Crónica del fuego anunciado: la Costa de la Luz se viste de negro y corrupción
Opinión20/08/2025 Joaquín Rodríguez Bernal
Agosto, Levante y fuego. Un tridente clásico en esta esquina de España donde la belleza es tan feroz como la especulación que la acecha. Las llamas que han devorado la sierra entre Tarifa y Atlanterra no son una sorpresa; son la crónica puntual de un desastre anunciado a voces. Mientras el ciudadano de a pie se jugaba la casa y los bomberos el pellejo, en algunos despachos con aire acondicionado seguro que se descorchaba champán. O, al menos, se repasaban los planos.


El incendio, ese que ha achicharrado la postal de la Playa de los Alemanes, es la consecuencia directa de una desidia que roza lo criminal. Las denuncias de los ecologistas, esos aguafiestas que siempre tienen la mala costumbre de decir la verdad, apuntan al Ayuntamiento de Tarifa y su nulo interés en cumplir con lo firmado. Un convenio de gestión forestal de 2021 criando polvo en un cajón. ¿Para qué limpiar el monte, se preguntaría algún preboste, si un buen susto veraniego te deja el terreno expedito? El resultado: cientos de hectáreas de un polvorín vegetal que solo necesitaban un indeseable con un mechero —o un plan— para estallar.

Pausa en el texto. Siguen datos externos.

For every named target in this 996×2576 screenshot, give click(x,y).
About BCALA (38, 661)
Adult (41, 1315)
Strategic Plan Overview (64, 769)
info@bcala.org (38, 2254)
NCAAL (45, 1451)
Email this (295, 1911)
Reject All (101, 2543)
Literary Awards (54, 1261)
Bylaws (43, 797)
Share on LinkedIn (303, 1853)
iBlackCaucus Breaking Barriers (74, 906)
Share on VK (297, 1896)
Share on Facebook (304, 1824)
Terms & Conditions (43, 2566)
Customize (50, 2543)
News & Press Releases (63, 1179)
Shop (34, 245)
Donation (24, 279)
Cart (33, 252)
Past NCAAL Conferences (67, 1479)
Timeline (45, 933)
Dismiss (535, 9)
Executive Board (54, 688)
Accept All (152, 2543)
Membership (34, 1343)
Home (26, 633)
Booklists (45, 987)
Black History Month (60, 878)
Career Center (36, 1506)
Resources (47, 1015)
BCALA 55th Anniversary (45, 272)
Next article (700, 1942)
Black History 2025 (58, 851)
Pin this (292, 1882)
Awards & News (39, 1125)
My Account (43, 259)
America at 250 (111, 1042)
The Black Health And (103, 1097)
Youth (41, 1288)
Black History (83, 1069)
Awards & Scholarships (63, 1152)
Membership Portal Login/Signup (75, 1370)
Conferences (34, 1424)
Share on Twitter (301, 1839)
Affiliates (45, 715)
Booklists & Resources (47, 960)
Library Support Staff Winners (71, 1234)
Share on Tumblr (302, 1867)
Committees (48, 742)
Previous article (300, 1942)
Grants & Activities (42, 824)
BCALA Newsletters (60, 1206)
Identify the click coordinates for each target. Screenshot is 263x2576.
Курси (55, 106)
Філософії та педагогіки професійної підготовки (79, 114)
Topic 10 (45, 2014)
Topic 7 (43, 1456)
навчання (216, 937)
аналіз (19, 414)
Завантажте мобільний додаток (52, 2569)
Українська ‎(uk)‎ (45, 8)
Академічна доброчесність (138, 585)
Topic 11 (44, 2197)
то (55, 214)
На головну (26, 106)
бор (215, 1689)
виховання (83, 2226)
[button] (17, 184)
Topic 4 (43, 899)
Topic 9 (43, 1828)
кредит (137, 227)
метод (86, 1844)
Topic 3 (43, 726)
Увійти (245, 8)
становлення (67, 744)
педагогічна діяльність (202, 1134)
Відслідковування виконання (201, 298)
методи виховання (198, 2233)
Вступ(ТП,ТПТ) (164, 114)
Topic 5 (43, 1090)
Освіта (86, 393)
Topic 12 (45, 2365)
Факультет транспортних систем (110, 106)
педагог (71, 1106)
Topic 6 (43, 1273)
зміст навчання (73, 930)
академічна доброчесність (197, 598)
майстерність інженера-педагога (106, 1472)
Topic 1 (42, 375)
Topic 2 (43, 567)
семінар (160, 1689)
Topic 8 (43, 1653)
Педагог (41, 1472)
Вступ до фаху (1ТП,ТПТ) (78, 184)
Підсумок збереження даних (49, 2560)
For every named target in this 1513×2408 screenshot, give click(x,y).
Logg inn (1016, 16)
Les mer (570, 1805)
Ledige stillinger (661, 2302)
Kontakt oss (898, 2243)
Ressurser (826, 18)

Aquí es donde el paisaje se vuelve familiar, casi una denominación de origen. La "Marca España" en su versión más cruda: esa conexión, mil veces demostrada en los tribunales de este país, entre el ladrillo, el palco y la toga. Una red de intereses donde empresarios, políticos, fiscales y hasta jueces han bailado al son de la recalificación y el pelotazo. La historia nos enseña que, en España, tras un incendio sospechoso, a menudo viene una urbanización de lujo. Y quien diga lo contrario, o es un ingenuo o tiene un chalet en la zona.
La ley, en teoría, es clara. El artículo 50 de la Ley de Montes prohíbe cambiar el uso forestal de un terreno quemado durante 30 años. Pero esto es España. La misma ley contempla "razones imperiosas de interés público" para saltarse la norma. Una coletilla maravillosa, un coladero por el que se han vertido auténticas atrocidades urbanísticas. El Código Penal, por su parte, castiga en su artículo 353 al que provoca un incendio forestal buscando un beneficio económico, con penas que pueden ser serias. El problema, como siempre, no es la ley, sino quién la aplica y cómo se retuercen sus costuras. El embrollo jurídico es de tal calibre que hasta un especialista en estos berenjenales, sudaría tinta para desentrañarlo.
Así que, mientras los telediarios abren con la catástrofe y los políticos de turno ponen cara de compungida solidaridad —la misma que pondrán en las próximas inundaciones—, el plan sigue su curso. Ahora toca lamentarse, prometer ayudas y, sobre todo, esperar. Esperar a que la memoria, siempre frágil, olvide el olor a ceniza.
No seamos ingenuos. De aquí a unos años, cuando el negro se haya trocado en verde de campo de golf, nadie se acordará de las llamas. Veremos más hoteles, más chalets con piscina infinita en Atlanterra y, quién sabe, puestos a imaginar y conociendo el percal, quizá hasta un resort de lujo rodeando las mismísimas ruinas romanas de Baelo Claudia, en Bolonia. Porque en esta tierra, por desgracia, la historia no está para ser conservada, sino para ser urbanizada. Y ese, y no otro, es el verdadero incendio que nunca se apaga.